## Source passage
_ _ _ _
Amid stiff opposition to modern birth control methods in the predominantly Islamic region of Northern Nigeria, a Muslim medical doctor is working to dispel the myths that fuel the resistance to family planning.
For 10 years, Dr. Farouk Mohammed Jega, 45, has been championing evidence-based arguments to try to persuade clerics that Islam supports family planning methods, contrary to the views of many clerics here.
“We have been talking to the leaders making them understand that there is a lot in Islam that supports contraception,” said Jega, who works with Pathfinder International, an organization that promotes sexual and reproductive rights in the developing world by expanding access to contraception, promoting healthy pregnancies, and working to stop the spread of HIV infections.
Islamic scientists have for centuries addressed family planning methods, recording different type of contraception.
The Hadith, or collection of sayings or traditions attributed to the Prophet Muhammad, shows he was likely aware of family planning methods. Support for birth control varies from one Muslim country to another.
Experts say family planning grants enormous health and economic benefits. That has led some faith communities to take a lead in providing the services.
But in northern Nigeria, a conservative Islamic region, where Muslim clerics wield considerable authority, some of the leaders have imposed negative perceptions on contraception, leading to its low acceptance, according to Jega.
It is not unusual to hear the clerics campaigning against condom use and other methods of family planning. For some, condoms promote promiscuity. Some of the clerics have backed protests against condom distribution, too.
“We have used evidence from research to convince them that condom campaigns actually reduce sexual promiscuity by reinforcing better and healthier sexual behavior.”
At the same time, many of the clerics think birth control is the same as abortion and that the pills lead to early abortion or interrupted pregnancies.
“We brought religious leaders together and explained the difference between the two. After this, they were ready to discuss other controversial issues related to the subject,” added the Nigerian trained doctor.
His project, implemented largely among the poor, reaches approximately 40 million Muslims in seven states.
One thorny issue has been the role of women in the delivery of the healthcare services. Some of the clerics have opposed allowing women to provide services to male members of the Muslim community. For them, this contradicts the Muslim virtue of modesty and separation of the sexes.
_ _ _ _
Extracted data entries:
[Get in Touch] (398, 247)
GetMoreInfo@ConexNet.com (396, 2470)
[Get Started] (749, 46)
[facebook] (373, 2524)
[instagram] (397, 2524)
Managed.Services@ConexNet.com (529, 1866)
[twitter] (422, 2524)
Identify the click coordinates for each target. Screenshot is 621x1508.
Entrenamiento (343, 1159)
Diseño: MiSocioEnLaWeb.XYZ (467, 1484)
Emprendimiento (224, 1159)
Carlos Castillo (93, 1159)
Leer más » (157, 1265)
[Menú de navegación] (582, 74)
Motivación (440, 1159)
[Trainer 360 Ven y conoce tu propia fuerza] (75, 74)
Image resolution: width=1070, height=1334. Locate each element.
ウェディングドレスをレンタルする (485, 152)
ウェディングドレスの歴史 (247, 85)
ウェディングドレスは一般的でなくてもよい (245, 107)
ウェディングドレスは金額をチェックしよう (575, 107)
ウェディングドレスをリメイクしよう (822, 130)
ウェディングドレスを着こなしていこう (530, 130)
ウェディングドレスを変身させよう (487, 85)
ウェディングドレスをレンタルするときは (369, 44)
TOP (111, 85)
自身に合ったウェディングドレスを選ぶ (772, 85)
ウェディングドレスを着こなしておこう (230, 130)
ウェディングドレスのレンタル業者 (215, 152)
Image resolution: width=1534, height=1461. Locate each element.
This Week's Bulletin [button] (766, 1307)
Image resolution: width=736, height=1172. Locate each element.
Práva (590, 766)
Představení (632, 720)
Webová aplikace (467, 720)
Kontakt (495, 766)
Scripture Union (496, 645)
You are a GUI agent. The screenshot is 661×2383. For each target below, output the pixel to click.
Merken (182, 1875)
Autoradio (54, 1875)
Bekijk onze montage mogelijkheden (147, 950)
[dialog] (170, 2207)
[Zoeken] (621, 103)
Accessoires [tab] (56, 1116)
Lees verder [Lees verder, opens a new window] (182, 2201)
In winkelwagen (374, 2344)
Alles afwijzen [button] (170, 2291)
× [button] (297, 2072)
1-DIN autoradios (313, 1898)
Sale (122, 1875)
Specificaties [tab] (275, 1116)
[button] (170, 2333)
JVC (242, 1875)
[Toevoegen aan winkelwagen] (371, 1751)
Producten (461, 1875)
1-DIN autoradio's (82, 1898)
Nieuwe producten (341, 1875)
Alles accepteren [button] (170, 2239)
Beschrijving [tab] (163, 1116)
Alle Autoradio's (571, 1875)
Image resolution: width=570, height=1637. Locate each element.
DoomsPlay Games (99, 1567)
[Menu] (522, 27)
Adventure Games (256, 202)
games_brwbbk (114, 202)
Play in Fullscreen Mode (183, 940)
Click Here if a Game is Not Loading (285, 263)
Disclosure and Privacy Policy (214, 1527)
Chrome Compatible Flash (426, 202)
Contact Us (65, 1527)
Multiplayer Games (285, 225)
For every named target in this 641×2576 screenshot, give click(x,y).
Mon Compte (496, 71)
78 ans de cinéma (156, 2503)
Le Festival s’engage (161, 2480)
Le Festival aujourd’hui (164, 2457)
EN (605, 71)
_ _ _ _
## Action item A
According to the article on family planning in Northern Nigeria, how many Muslims does Jega's project reach, and in how many states?
## Action item B
Why, according to the article on family planning in Northern Nigeria, have some clerics opposed letting women provide services to male members of the Muslim community?
## Action item C
Can you turn the paragraph of the article on family planning in Northern Nigeria that begins "One thorny issue has been" into a short list that keeps its main facts?
The extracted data entries can be ignored.

## Problem solution A
It reaches approximately 40 million Muslims in seven states.

## Problem solution B
Those clerics believe that allowing women to provide services to men contradicts the Muslim virtue of modesty and the separation of the sexes.

## Problem solution C
- The role of women in delivering healthcare services has been a thorny issue.
- Some clerics have opposed allowing women to provide services to male members of the Muslim community.
- These clerics see this as contradicting the Muslim virtue of modesty and the separation of the sexes.